** Start **

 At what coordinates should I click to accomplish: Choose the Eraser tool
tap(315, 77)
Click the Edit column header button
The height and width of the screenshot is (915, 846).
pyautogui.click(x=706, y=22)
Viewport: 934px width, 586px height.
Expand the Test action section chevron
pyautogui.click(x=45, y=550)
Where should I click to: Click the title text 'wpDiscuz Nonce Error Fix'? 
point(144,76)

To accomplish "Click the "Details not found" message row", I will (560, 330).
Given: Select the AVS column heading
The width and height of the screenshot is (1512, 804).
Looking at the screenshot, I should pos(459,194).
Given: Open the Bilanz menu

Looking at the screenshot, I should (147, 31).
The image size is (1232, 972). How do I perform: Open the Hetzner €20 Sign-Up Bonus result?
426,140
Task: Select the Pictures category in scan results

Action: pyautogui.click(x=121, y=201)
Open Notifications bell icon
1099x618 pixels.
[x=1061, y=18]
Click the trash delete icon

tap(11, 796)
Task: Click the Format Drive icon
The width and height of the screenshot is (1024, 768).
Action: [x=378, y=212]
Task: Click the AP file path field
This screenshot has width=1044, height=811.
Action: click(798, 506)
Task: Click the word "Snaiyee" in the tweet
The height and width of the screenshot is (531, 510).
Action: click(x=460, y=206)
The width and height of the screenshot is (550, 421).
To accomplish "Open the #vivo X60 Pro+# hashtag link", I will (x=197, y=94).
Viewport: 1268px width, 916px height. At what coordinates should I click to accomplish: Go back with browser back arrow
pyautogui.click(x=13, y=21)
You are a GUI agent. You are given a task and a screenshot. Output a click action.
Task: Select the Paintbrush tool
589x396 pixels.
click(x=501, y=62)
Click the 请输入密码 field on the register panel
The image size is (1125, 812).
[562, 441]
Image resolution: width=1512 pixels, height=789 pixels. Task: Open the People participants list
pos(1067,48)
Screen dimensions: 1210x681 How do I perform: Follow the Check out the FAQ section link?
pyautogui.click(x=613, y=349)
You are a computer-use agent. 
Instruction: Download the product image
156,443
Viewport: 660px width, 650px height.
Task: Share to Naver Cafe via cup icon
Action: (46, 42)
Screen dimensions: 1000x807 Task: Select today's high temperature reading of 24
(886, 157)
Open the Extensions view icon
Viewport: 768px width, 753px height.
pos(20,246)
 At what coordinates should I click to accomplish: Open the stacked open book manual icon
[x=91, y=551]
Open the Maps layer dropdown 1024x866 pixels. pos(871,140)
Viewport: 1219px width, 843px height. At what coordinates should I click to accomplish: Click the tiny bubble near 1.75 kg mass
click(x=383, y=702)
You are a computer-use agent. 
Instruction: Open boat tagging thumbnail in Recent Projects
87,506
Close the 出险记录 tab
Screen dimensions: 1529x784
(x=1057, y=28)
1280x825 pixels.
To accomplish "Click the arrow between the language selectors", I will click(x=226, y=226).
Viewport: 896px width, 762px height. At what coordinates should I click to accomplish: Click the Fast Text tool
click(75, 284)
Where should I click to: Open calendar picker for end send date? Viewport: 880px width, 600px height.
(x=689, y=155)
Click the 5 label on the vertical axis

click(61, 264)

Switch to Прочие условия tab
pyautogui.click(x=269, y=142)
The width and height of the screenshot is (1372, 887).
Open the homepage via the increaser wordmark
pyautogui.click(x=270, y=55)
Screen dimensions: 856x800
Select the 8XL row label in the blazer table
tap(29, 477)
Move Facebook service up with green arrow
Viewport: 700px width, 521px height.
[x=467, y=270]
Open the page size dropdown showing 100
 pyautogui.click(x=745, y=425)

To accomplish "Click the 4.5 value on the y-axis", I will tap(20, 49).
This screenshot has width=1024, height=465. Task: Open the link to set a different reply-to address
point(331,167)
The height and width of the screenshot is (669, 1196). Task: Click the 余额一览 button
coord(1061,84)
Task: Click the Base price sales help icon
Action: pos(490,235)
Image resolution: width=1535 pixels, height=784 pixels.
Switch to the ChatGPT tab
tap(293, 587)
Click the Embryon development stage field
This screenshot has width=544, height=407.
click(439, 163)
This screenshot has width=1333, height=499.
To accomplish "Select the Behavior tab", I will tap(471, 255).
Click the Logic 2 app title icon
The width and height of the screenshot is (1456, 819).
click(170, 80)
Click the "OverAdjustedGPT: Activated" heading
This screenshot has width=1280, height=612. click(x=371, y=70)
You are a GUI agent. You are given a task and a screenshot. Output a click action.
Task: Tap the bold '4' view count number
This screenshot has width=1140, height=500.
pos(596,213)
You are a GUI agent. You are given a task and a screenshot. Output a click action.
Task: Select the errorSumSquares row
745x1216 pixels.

** End **

## Exercise task
Reproduce all of the material above verbatim, line for line, without any alteration.

## Answer below
 At what coordinates should I click to accomplish: Choose the Eraser tool
tap(315, 77)
Click the Edit column header button
The height and width of the screenshot is (915, 846).
pyautogui.click(x=706, y=22)
Viewport: 934px width, 586px height.
Expand the Test action section chevron
pyautogui.click(x=45, y=550)
Where should I click to: Click the title text 'wpDiscuz Nonce Error Fix'? 
point(144,76)

To accomplish "Click the "Details not found" message row", I will (560, 330).
Given: Select the AVS column heading
The width and height of the screenshot is (1512, 804).
Looking at the screenshot, I should pos(459,194).
Given: Open the Bilanz menu

Looking at the screenshot, I should (147, 31).
The image size is (1232, 972). How do I perform: Open the Hetzner €20 Sign-Up Bonus result?
426,140
Task: Select the Pictures category in scan results

Action: pyautogui.click(x=121, y=201)
Open Notifications bell icon
1099x618 pixels.
[x=1061, y=18]
Click the trash delete icon

tap(11, 796)
Task: Click the Format Drive icon
The width and height of the screenshot is (1024, 768).
Action: [x=378, y=212]
Task: Click the AP file path field
This screenshot has width=1044, height=811.
Action: click(798, 506)
Task: Click the word "Snaiyee" in the tweet
The height and width of the screenshot is (531, 510).
Action: click(x=460, y=206)
The width and height of the screenshot is (550, 421).
To accomplish "Open the #vivo X60 Pro+# hashtag link", I will (x=197, y=94).
Viewport: 1268px width, 916px height. At what coordinates should I click to accomplish: Go back with browser back arrow
pyautogui.click(x=13, y=21)
You are a GUI agent. You are given a task and a screenshot. Output a click action.
Task: Select the Paintbrush tool
589x396 pixels.
click(x=501, y=62)
Click the 请输入密码 field on the register panel
The image size is (1125, 812).
[562, 441]
Image resolution: width=1512 pixels, height=789 pixels. Task: Open the People participants list
pos(1067,48)
Screen dimensions: 1210x681 How do I perform: Follow the Check out the FAQ section link?
pyautogui.click(x=613, y=349)
You are a computer-use agent. 
Instruction: Download the product image
156,443
Viewport: 660px width, 650px height.
Task: Share to Naver Cafe via cup icon
Action: (46, 42)
Screen dimensions: 1000x807 Task: Select today's high temperature reading of 24
(886, 157)
Open the Extensions view icon
Viewport: 768px width, 753px height.
pos(20,246)
 At what coordinates should I click to accomplish: Open the stacked open book manual icon
[x=91, y=551]
Open the Maps layer dropdown 1024x866 pixels. pos(871,140)
Viewport: 1219px width, 843px height. At what coordinates should I click to accomplish: Click the tiny bubble near 1.75 kg mass
click(x=383, y=702)
You are a computer-use agent. 
Instruction: Open boat tagging thumbnail in Recent Projects
87,506
Close the 出险记录 tab
Screen dimensions: 1529x784
(x=1057, y=28)
1280x825 pixels.
To accomplish "Click the arrow between the language selectors", I will click(x=226, y=226).
Viewport: 896px width, 762px height. At what coordinates should I click to accomplish: Click the Fast Text tool
click(75, 284)
Where should I click to: Open calendar picker for end send date? Viewport: 880px width, 600px height.
(x=689, y=155)
Click the 5 label on the vertical axis

click(61, 264)

Switch to Прочие условия tab
pyautogui.click(x=269, y=142)
The width and height of the screenshot is (1372, 887).
Open the homepage via the increaser wordmark
pyautogui.click(x=270, y=55)
Screen dimensions: 856x800
Select the 8XL row label in the blazer table
tap(29, 477)
Move Facebook service up with green arrow
Viewport: 700px width, 521px height.
[x=467, y=270]
Open the page size dropdown showing 100
 pyautogui.click(x=745, y=425)

To accomplish "Click the 4.5 value on the y-axis", I will tap(20, 49).
This screenshot has width=1024, height=465. Task: Open the link to set a different reply-to address
point(331,167)
The height and width of the screenshot is (669, 1196). Task: Click the 余额一览 button
coord(1061,84)
Task: Click the Base price sales help icon
Action: pos(490,235)
Image resolution: width=1535 pixels, height=784 pixels.
Switch to the ChatGPT tab
tap(293, 587)
Click the Embryon development stage field
This screenshot has width=544, height=407.
click(439, 163)
This screenshot has width=1333, height=499.
To accomplish "Select the Behavior tab", I will tap(471, 255).
Click the Logic 2 app title icon
The width and height of the screenshot is (1456, 819).
click(170, 80)
Click the "OverAdjustedGPT: Activated" heading
This screenshot has width=1280, height=612. click(x=371, y=70)
You are a GUI agent. You are given a task and a screenshot. Output a click action.
Task: Tap the bold '4' view count number
This screenshot has width=1140, height=500.
pos(596,213)
You are a GUI agent. You are given a task and a screenshot. Output a click action.
Task: Select the errorSumSquares row
745x1216 pixels.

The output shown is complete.